- **Stored rows**
********

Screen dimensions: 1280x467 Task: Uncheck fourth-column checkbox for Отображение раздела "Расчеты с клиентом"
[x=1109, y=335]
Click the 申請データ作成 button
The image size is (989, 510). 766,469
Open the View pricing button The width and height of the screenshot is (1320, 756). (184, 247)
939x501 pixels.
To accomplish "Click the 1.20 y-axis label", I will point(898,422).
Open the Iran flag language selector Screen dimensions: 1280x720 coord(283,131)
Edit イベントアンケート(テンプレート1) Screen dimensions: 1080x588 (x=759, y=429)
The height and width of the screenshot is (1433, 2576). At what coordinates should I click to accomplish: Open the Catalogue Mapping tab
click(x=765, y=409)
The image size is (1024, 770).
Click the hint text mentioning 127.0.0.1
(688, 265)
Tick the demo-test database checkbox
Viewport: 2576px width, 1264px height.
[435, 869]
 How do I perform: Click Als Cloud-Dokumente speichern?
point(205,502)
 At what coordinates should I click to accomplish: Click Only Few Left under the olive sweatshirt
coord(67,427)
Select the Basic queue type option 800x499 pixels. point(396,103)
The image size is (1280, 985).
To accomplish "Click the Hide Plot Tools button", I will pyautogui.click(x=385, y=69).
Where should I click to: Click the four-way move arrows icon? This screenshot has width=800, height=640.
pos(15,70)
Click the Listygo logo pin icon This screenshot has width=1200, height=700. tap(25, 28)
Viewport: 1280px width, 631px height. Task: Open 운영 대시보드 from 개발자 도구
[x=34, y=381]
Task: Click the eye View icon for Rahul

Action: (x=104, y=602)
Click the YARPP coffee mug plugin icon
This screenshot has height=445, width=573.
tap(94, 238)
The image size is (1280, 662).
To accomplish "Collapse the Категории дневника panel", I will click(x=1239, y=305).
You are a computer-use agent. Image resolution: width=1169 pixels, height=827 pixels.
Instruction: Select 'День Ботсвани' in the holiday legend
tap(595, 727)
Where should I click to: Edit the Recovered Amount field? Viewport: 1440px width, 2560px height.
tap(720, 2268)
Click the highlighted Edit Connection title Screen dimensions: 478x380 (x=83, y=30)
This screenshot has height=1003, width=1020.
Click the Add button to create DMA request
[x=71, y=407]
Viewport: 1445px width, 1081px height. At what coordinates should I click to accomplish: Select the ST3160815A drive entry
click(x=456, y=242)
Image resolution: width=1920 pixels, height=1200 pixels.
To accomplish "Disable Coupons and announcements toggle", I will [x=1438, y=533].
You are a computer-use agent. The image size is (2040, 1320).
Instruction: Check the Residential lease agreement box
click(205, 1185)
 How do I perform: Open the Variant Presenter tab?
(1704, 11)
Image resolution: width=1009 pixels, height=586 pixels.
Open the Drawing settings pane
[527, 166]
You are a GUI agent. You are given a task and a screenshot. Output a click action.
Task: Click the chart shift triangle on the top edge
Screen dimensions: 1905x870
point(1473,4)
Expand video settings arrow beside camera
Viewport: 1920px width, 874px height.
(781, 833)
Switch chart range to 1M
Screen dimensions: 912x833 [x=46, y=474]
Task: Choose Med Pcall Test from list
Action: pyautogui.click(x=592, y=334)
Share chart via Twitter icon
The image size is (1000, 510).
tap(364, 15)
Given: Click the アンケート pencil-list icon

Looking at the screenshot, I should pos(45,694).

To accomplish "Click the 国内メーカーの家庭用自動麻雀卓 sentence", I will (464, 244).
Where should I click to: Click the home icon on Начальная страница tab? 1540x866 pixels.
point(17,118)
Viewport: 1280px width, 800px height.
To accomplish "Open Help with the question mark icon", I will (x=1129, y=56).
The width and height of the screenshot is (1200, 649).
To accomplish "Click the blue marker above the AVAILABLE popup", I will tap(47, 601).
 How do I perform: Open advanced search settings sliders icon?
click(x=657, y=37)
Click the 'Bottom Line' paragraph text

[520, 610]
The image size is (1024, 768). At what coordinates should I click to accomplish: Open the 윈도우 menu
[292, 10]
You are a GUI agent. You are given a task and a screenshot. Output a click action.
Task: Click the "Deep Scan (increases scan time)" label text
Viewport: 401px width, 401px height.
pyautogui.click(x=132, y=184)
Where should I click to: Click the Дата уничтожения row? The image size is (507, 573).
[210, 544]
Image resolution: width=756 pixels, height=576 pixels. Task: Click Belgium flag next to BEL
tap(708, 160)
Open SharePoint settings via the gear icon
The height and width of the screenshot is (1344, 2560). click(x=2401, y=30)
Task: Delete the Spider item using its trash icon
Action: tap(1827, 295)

********

- **Challenge**
Rewrite the records above, replacing "Where should I click to" with "Where do I click to" everywhere it occurs and leaving everything else unchanged.

- **Response to the task**
Screen dimensions: 1280x467 Task: Uncheck fourth-column checkbox for Отображение раздела "Расчеты с клиентом"
[x=1109, y=335]
Click the 申請データ作成 button
The image size is (989, 510). 766,469
Open the View pricing button The width and height of the screenshot is (1320, 756). (184, 247)
939x501 pixels.
To accomplish "Click the 1.20 y-axis label", I will point(898,422).
Open the Iran flag language selector Screen dimensions: 1280x720 coord(283,131)
Edit イベントアンケート(テンプレート1) Screen dimensions: 1080x588 (x=759, y=429)
The height and width of the screenshot is (1433, 2576). At what coordinates should I click to accomplish: Open the Catalogue Mapping tab
click(x=765, y=409)
The image size is (1024, 770).
Click the hint text mentioning 127.0.0.1
(688, 265)
Tick the demo-test database checkbox
Viewport: 2576px width, 1264px height.
[435, 869]
 How do I perform: Click Als Cloud-Dokumente speichern?
point(205,502)
 At what coordinates should I click to accomplish: Click Only Few Left under the olive sweatshirt
coord(67,427)
Select the Basic queue type option 800x499 pixels. point(396,103)
The image size is (1280, 985).
To accomplish "Click the Hide Plot Tools button", I will pyautogui.click(x=385, y=69).
Where do I click to: Click the four-way move arrows icon? This screenshot has width=800, height=640.
pos(15,70)
Click the Listygo logo pin icon This screenshot has width=1200, height=700. tap(25, 28)
Viewport: 1280px width, 631px height. Task: Open 운영 대시보드 from 개발자 도구
[x=34, y=381]
Task: Click the eye View icon for Rahul

Action: (x=104, y=602)
Click the YARPP coffee mug plugin icon
This screenshot has height=445, width=573.
tap(94, 238)
The image size is (1280, 662).
To accomplish "Collapse the Категории дневника panel", I will click(x=1239, y=305).
You are a computer-use agent. Image resolution: width=1169 pixels, height=827 pixels.
Instruction: Select 'День Ботсвани' in the holiday legend
tap(595, 727)
Where do I click to: Edit the Recovered Amount field? Viewport: 1440px width, 2560px height.
tap(720, 2268)
Click the highlighted Edit Connection title Screen dimensions: 478x380 (x=83, y=30)
This screenshot has height=1003, width=1020.
Click the Add button to create DMA request
[x=71, y=407]
Viewport: 1445px width, 1081px height. At what coordinates should I click to accomplish: Select the ST3160815A drive entry
click(x=456, y=242)
Image resolution: width=1920 pixels, height=1200 pixels.
To accomplish "Disable Coupons and announcements toggle", I will [x=1438, y=533].
You are a computer-use agent. The image size is (2040, 1320).
Instruction: Check the Residential lease agreement box
click(205, 1185)
 How do I perform: Open the Variant Presenter tab?
(1704, 11)
Image resolution: width=1009 pixels, height=586 pixels.
Open the Drawing settings pane
[527, 166]
You are a GUI agent. You are given a task and a screenshot. Output a click action.
Task: Click the chart shift triangle on the top edge
Screen dimensions: 1905x870
point(1473,4)
Expand video settings arrow beside camera
Viewport: 1920px width, 874px height.
(781, 833)
Switch chart range to 1M
Screen dimensions: 912x833 [x=46, y=474]
Task: Choose Med Pcall Test from list
Action: pyautogui.click(x=592, y=334)
Share chart via Twitter icon
The image size is (1000, 510).
tap(364, 15)
Given: Click the アンケート pencil-list icon

Looking at the screenshot, I should pos(45,694).

To accomplish "Click the 国内メーカーの家庭用自動麻雀卓 sentence", I will (464, 244).
Where do I click to: Click the home icon on Начальная страница tab? 1540x866 pixels.
point(17,118)
Viewport: 1280px width, 800px height.
To accomplish "Open Help with the question mark icon", I will (x=1129, y=56).
The width and height of the screenshot is (1200, 649).
To accomplish "Click the blue marker above the AVAILABLE popup", I will tap(47, 601).
 How do I perform: Open advanced search settings sliders icon?
click(x=657, y=37)
Click the 'Bottom Line' paragraph text

[520, 610]
The image size is (1024, 768). At what coordinates should I click to accomplish: Open the 윈도우 menu
[292, 10]
You are a GUI agent. You are given a task and a screenshot. Output a click action.
Task: Click the "Deep Scan (increases scan time)" label text
Viewport: 401px width, 401px height.
pyautogui.click(x=132, y=184)
Where do I click to: Click the Дата уничтожения row? The image size is (507, 573).
[210, 544]
Image resolution: width=756 pixels, height=576 pixels. Task: Click Belgium flag next to BEL
tap(708, 160)
Open SharePoint settings via the gear icon
The height and width of the screenshot is (1344, 2560). click(x=2401, y=30)
Task: Delete the Spider item using its trash icon
Action: tap(1827, 295)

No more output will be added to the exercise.